Exercise brief => Start at the line that contains "This screenshot has width=362, height=203.". Repeat it and each line after it, exactly, up to and including the final line of the data.

Stored items:
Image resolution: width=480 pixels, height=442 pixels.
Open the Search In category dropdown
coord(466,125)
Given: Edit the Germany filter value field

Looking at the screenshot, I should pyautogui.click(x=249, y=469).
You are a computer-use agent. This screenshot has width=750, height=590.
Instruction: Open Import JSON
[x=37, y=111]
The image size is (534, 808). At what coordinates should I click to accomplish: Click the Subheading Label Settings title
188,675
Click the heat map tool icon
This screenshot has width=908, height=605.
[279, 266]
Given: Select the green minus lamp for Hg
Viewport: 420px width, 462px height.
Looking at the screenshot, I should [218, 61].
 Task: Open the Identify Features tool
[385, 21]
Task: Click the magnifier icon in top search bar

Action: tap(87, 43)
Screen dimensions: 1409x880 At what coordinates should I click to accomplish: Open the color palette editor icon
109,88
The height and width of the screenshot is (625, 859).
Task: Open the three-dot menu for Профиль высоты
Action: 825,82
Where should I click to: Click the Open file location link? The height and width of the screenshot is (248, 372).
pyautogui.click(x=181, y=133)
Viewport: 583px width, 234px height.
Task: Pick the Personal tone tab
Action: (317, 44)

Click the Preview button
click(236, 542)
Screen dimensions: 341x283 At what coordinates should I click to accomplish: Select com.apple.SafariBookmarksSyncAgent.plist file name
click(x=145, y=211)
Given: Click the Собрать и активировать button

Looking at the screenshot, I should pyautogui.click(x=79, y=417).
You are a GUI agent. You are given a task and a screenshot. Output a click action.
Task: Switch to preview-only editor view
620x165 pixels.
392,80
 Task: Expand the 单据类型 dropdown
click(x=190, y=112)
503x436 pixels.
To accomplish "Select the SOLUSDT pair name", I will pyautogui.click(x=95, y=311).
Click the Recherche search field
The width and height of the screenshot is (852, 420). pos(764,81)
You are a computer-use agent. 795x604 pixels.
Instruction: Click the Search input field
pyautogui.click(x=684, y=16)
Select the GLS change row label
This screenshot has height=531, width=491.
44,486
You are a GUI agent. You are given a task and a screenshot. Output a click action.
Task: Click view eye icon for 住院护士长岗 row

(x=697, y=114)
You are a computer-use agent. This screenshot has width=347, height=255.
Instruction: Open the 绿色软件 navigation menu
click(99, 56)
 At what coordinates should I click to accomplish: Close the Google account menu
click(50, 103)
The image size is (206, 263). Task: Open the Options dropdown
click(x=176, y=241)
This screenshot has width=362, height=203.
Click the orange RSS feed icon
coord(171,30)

Response to the exercise =>
This screenshot has width=362, height=203.
Click the orange RSS feed icon
coord(171,30)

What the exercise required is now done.